Self-esteem often is the commonest casualty in male infertility. The feeling of inadequacy as a man dents his self-image, and psychological stress is a natural outcome of this state of mind. (Wischmann, 2010) People experiencing infertility have feelings of anger, hurt, fear, frustration, depression, sadness, grief, loss, isolation, lowered self-esteem, relationship distress, and sexual dissatisfaction (Daniluk &Tench, 2007).


The inadequacy in infertile men stems from social ridicule and often results in low self- esteem Fatherhood is traditionally a sociocultural determinant of masculinity in the Middle East and subcontinent of India, Pakistan, and Bangladesh. Consequently, these societies look down upon men deprived of fatherhood.
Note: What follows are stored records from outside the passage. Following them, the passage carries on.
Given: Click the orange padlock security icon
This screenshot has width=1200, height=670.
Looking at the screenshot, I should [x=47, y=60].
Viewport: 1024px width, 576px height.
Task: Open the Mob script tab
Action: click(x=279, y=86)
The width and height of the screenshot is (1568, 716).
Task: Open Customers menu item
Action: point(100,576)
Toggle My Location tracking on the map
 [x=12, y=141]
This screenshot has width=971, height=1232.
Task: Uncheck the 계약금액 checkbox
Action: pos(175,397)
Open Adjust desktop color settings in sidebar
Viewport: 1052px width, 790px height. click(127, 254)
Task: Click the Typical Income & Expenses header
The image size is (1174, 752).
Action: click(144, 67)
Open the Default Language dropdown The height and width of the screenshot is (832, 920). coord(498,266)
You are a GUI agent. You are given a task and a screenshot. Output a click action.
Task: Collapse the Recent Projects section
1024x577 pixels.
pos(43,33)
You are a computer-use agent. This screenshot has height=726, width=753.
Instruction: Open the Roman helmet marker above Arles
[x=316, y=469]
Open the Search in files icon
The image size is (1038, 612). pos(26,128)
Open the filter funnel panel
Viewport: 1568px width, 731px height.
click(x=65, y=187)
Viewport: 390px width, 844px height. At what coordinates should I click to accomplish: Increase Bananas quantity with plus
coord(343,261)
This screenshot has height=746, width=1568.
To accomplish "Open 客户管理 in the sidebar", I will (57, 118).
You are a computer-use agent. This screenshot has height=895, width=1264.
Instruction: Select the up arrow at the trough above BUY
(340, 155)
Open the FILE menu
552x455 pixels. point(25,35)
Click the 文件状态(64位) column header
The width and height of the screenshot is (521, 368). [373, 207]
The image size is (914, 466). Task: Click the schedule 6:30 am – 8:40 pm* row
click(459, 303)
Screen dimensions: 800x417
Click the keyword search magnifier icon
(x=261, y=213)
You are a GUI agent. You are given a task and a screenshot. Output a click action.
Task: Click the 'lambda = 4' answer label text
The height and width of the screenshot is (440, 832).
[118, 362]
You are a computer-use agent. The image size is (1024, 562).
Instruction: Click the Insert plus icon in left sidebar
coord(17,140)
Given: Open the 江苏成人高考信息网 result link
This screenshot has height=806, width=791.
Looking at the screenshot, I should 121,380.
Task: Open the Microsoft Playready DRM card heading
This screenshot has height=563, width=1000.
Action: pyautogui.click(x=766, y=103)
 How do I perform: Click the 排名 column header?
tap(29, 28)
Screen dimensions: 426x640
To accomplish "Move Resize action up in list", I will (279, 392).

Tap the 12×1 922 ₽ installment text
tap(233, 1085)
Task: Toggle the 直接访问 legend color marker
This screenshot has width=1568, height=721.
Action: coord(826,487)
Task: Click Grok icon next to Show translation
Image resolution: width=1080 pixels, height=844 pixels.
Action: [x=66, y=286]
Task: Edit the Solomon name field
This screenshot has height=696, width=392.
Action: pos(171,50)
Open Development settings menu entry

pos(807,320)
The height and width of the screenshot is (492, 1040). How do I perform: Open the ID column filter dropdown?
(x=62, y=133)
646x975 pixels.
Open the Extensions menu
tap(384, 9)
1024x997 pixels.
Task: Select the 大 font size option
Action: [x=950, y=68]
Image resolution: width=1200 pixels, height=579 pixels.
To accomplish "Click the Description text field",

This stigma leads them to lose their self-esteem and inculcate a belief as a second-grade citizen not being able to prove their masculinity (Wischmann, 2010). Being defined as a man because of one's children can be culturally thematic. Indeed, the lack of reproductive success has been viewed as emasculating in some communities. Paternity can be perceived as a significant achievement and source of male identity. Men in the Muslim Middle East can demonstrate their masculinity by producing the most valued of children, sons. In these cultures, the man who fails to father is seen as fragile and ineffectual and will seek to hide his infertility from those closest to him. Similarly, on the Indian subcontinent, many men are disgraced by their infertility (Dudgeon et al., 2009). Despite the correlation between different dimensions of socioeconomic circumstances, their components may impact fertility by different mechanisms. Income allows easier or faster access to health services, namely infertility clinics and also to material resources as better food or service promoters of better health. Occupation may also be related to infertility pressure, working schedules and psychosocial stress or exposure to environmental pollutants known to decrease chance of fertility (Correia, Rodrigues & Barros, 2014).

Significance of the study

In Egypt, the prevalence of infertility using world health organization (WHO) definition has been estimated to be between 10% to 15% among married couples (Mokhtar, Hassan & Mahdy, 2012). Infertility is a condition that causes psychological distress to the couples. Both men and women may have problems that result in infertility. Almost one-third of infertility problems are due to women, another one-third of cases are caused by men and the other one- third of cases are caused by a combination of both women and men problems or by unknown reasons (Resolve, 2015). The prevalence of infertility differs greatly from one country to another, being 15% globally, > 30% in some developing countries,2 and 17- 28% in industrialized countries (Al-asadi & Hussein, 2015). The prevalence of infertility has no difference among ethnic and racial groups (Ali, 2015). Only few studies have included male participants, the present study aim to assess socio-demographic characteristics& self-esteem and determine relationship between clinical, socio- demographic characteristics and self-esteem of infertile males.


Aim of study:


The current study aimed to assess socio-demographic characteristics & self-esteem of infertile males and determine relationship between socio-demographic characteristics and self-esteem of infertile males.


Research questions


- What is the socio-demographic characteristics and self-esteem of infertile males?

- What is the relationship between socio-demographic characteristics and self-esteem of infertile males?


Subjects and methods:

Research design:

A descriptive correlation design was used to conduct this study.

Study setting:

The study was conducted at outpatient clinic of andrology and Sexual transmitted diseases (STDs) of Assiut University Hospital. This clinic is the main largest clinic in Assiut receives cases of infertility and an inflow of patients from Assiut, cities, villages contiguous to Assiut governorate.

Study subject:

A purposive sample of 150 subjects, 100 was studied group & 50 was control group.